I am extremely skeptical of the notion that the individual whose ass occupies the president's chair makes much of a difference.  There are probably exceptions, and I am willing to consider evidence, but my null hypothesis is "no effect".  Political pressures overwhelmingly restrict what choices the president can make, and his sources of information & advice have their own politics, which limit even the president's power to know what he is doing.

I do think, tho, that what party is in power makes some difference, and what is more, that that difference is generally in favor of the Democrats.  As Stephen Gaskin observed in 1981,

I know that the difference between Democrats and Republicans is pretty slim.  But in Latin America, when they knew the Republicans were going to win, they started shooting Indians faster.    That's enough of a difference for me, for a start.
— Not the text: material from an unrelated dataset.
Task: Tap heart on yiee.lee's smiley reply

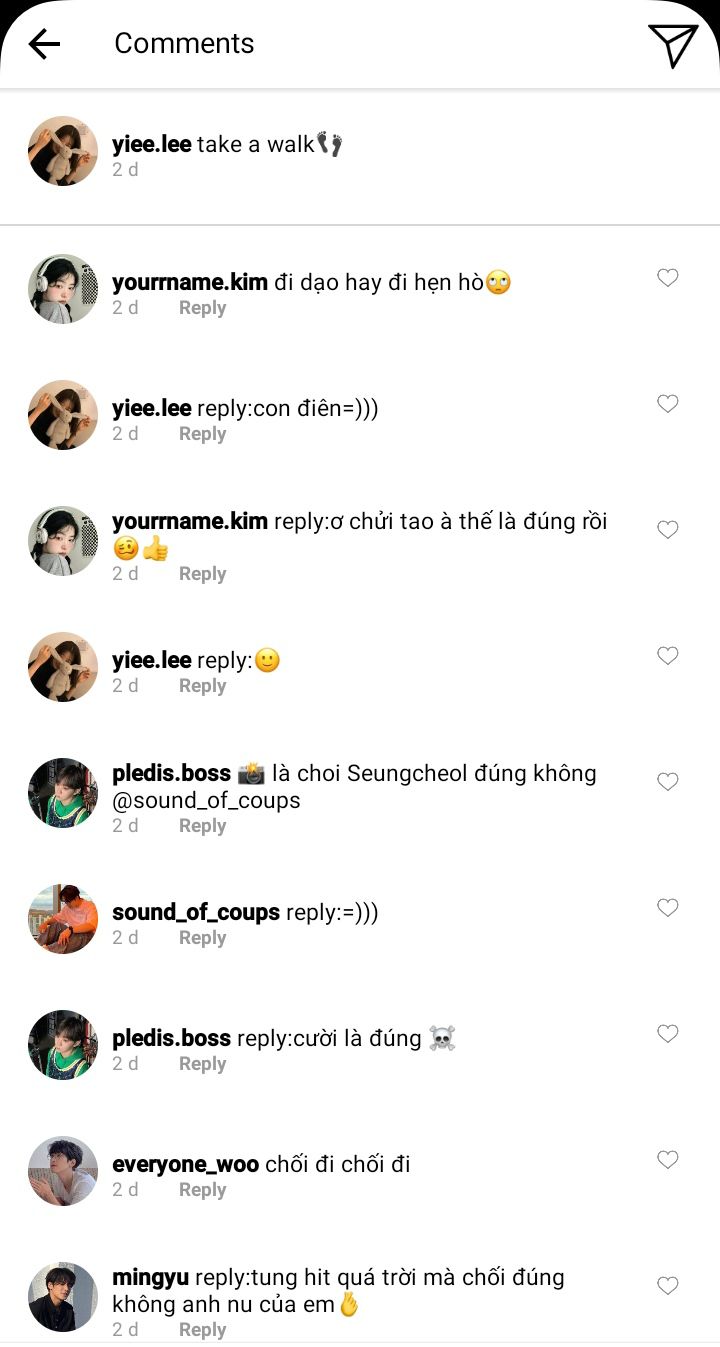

The Republicans, for most of my lifetime, have devoted far more of their energies than the Democrats to making mean people their constitutency.  Also, the right's market-worship is, for the time being, far more virulent than the left's state-worship.

So for me, in a Democratic primary, the main question is which candidate has the best chance of winning.  That, of course, is hard to tell at this stage.  It appears from polls that Sanders will make a better showing than Clinton against their likely opponent.  That is a surprise to me, but I gather than Clinton is widely hated, for reasons I have not bothered to find out.

Of course, the individuals have some symbolic significance, even to me.  I was sentimentally gratified that a black man could be elected president.  It showed that public opinion was a good deal less vile than it used to be.  In 2008 I baked a sweet-potato pie to celebrate.  Likewise, I  am sentimentally gratified that a woman --- or, on the other hand, a Jew who calls himself a socialist --- has a chance.

And, who knows, maybe the individual does matter in this case.  Hillary Clinton appears to have been bought, or at least paid for, by the financial industry, whose power I believe to be one of the greatest social evils in the recent world.  If she wins, she will owe Wall Street a lot, whereas Bernie Sanders feels free at least to make noises against it.  Good luck to him!

As to Trump, when he started getting whooped up, I said to myself:  It will be irritating to see my country impersonated by a goddamn realestatenik, but hell, a while ago it was impersonated by a goddamn movie star, and we survived.  And surely we cannot say that either of those slimy occupations is unAmerican, by a damn sight.  But I am afraid that by now I have to amend "irritating" to "sickening".  He already has a crack at being the worst American of the 21st century.